---------- Source extract ----------
The document DE 1145316 presents a device for peeling potatoes consisiting of a cylindrical vessel, in a bottom of which a screw axis is arranged and above it aside and diagonally two brushes are provided. This is suitable for potatoes, which are falling down on the screw and thaks to the screw wints they are pushed ahead and brushes grind them and turn them. But this is again a big and expensive machine not applicable in the household.

Document DE2042822 presents a device for grinding vegetable, especially cleaning and grinding potatoes and describes a cylindrical vessel, in which a concave bed created by seven longitudinal brush cylinders are arranged, which are turning. The potatoes are falling down on the bed of turning cylinders and the cylinders are in a contact with jumping potatoes. Beneath the cylinders the parts of skin are leaving. Such solution is not suitable for a kichen in the houshold.

Document US 2,038,018 describes a grinding device for vegetable, where there is a cylindrical vessel, in which a longitudinal turning cylinder-shaped brush is arranged and the vessel is partly open in the upper part and in this part a funnel is welded, the bottom of wich is created by the brush. Into the funnel the potatoes are pouring, the brush grinds them from below and from above the potatoes are showered to sweep the skin away. Nevertheless it is again a complicated and big maschine.
---------- Raw data ----------
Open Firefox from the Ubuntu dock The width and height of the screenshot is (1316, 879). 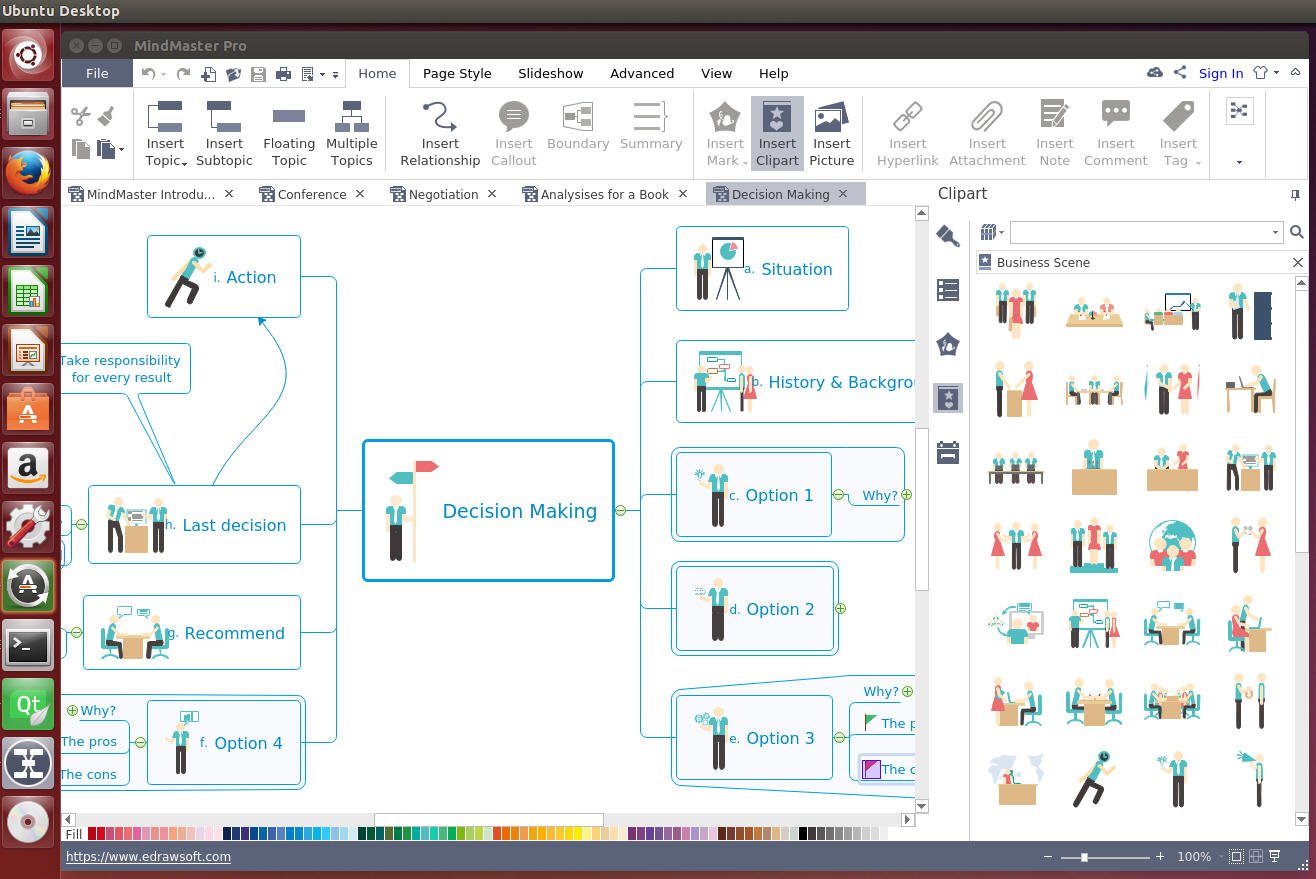[28, 173]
----------
Stated task A = Reproduce the part of the passage on vegetable-peeling devices starting with "Document DE2042822 presents" and going on through "in the houshold.".
Stated task B = In the passage on vegetable-peeling devices, how many longitudinal brush cylinders form the concave bed in the device of document DE2042822?
The lines have no connection to the passage on vegetable-peeling devices.

Full solution A =
Document DE2042822 presents a device for grinding vegetable, especially cleaning and grinding potatoes and describes a cylindrical vessel, in which a concave bed created by seven longitudinal brush cylinders are arranged, which are turning. The potatoes are falling down on the bed of turning cylinders and the cylinders are in a contact with jumping potatoes. Beneath the cylinders the parts of skin are leaving. Such solution is not suitable for a kichen in the houshold.

Full solution B = Seven.